*CONSIGNE A:* D'après l'extrait sur les discussions franco-algériennes, quelle part des Français estime que la France doit maintenir ou accroître son aide à l'Algérie ?
*CONSIGNE B:* Poursuivez l'extrait sur les discussions franco-algériennes à partir de sa dernière phrase.

*EXTRAIT CITÉ:*
↓
Aussitôt après, commence le bal des discussions franco-algériennes visant à aider le pays à sortir du marasme économique. Un sondage réalisé par l’hebdomadaire Jeune Afrique révèle qu’une majorité de Français considèrent l’Algérie comme un pays ami et que 70 % d’entre eux estiment que la France doit maintenir ou accroître son aide (37). Cela tombe bien, car tant les responsables algériens que leurs homologues français ont une idée précise de la façon de prodiguer cette aide : régler le contentieux qui dure depuis 1986 sur le prix du gaz algérien exporté vers la France, explique Sadek Boussena, ministre de l’Énergie (l’accord de 1982, alors avantageux pour Alger, prévoyait l’indexation du prix du gaz sur celui du pétrole ; avec l’effondrement des cours du brut en 1986, cet accord était devenu très pénalisant pour l’Algérie). Il fait écho au ministre français des Affaires étrangères, Roland Dumas, qui avait émis la même requête dès le 12 octobre devant l’Assemblée nationale (38). Quelques jours plus tard, au micro d’Europe 1, Pierre Bérégovoy, ministre de l’Économie et des Finances, affirmait que pour aider l’Algérie à sortir des difficultés, la France « peut discuter du prix du gaz » et envisager de lui accorder des prêts de longue durée pour l’achat de biens français (39).
↑
*SEGMENT DE DONNÉES:*
↓
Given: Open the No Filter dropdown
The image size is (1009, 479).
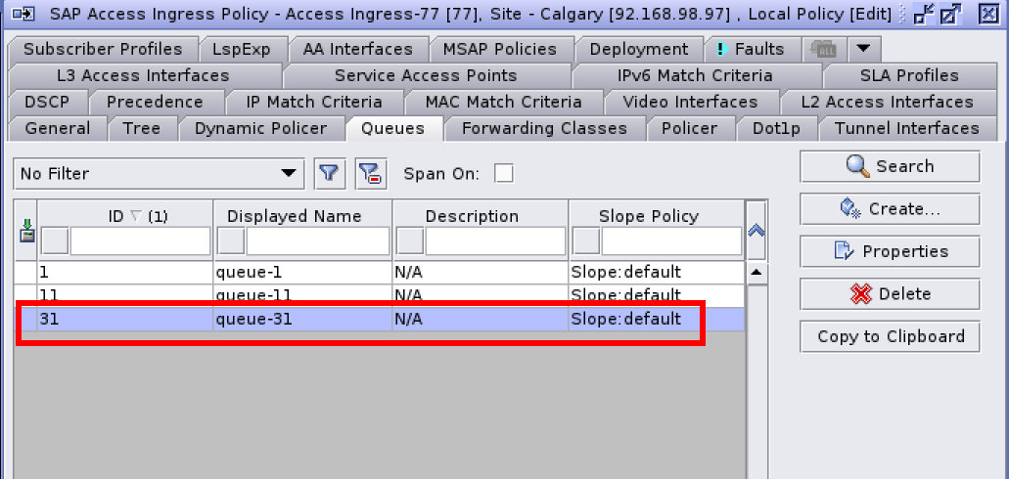Looking at the screenshot, I should 157,174.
↑
*RÉPONSE A:* 70 % des Français.

*RÉPONSE B:*
De fait, le 8 janvier 1989, la France accorde à l’Algérie 7 milliards de francs de crédits. Aussitôt après, le 12 janvier 1989, Gaz de France et Sonatrach s’accordent sur le prix du gaz algérien. Si la France tient tant à accorder ces crédits, présentés comme un acte de générosité envers la population algérienne, c’est qu’elle espère bien être la principale bénéficiaire d’un retour à la « santé » financière de l’Algérie : « Les crédits consentis par Paris à Alger visent à favoriser les achats en France », notamment de pièces de rechange pour l’automobile et l’industrie (40). En effet, la chute des recettes pétrolières et gazières a eu une conséquence dramatique pour les exportations françaises, explique Le Monde  : « Les échanges [avec l’Algérie] ont atteint à peine 17,5 milliards de francs en 1988, alors qu’ils ont culminé à 48,5 milliards en 1984. L’année dernière, la France a exporté vers l’Algérie pour 9,5 milliards de francs, alors qu’elle importait l’équivalent de 8 milliards (41). »

Mais cette cordialité retrouvée cache d’autres motivations : lorsque Pierre Bérégovoy signe avec son homologue algérien Sid Ahmed Ghozali l’accord sur les nouveaux crédits, il ne perd pas de vue la nécessité impérieuse de régler les autres contentieux existants entre l’Algérie et les sociétés françaises : Le Monde rappelle qu’ils sont nombreux et que ceux « de Bouygues pour une ligne de chemin de fer dans l’est du pays, de Fougerolles, Dumez, SAE et Bouygues à nouveau pour un gigantesque programme de construction de logements, des Chantiers modernes qui viennent de terminer les deux pistes de l’aéroport d’Alger, sont toujours sans solution », sans compter celui d’Air France (42).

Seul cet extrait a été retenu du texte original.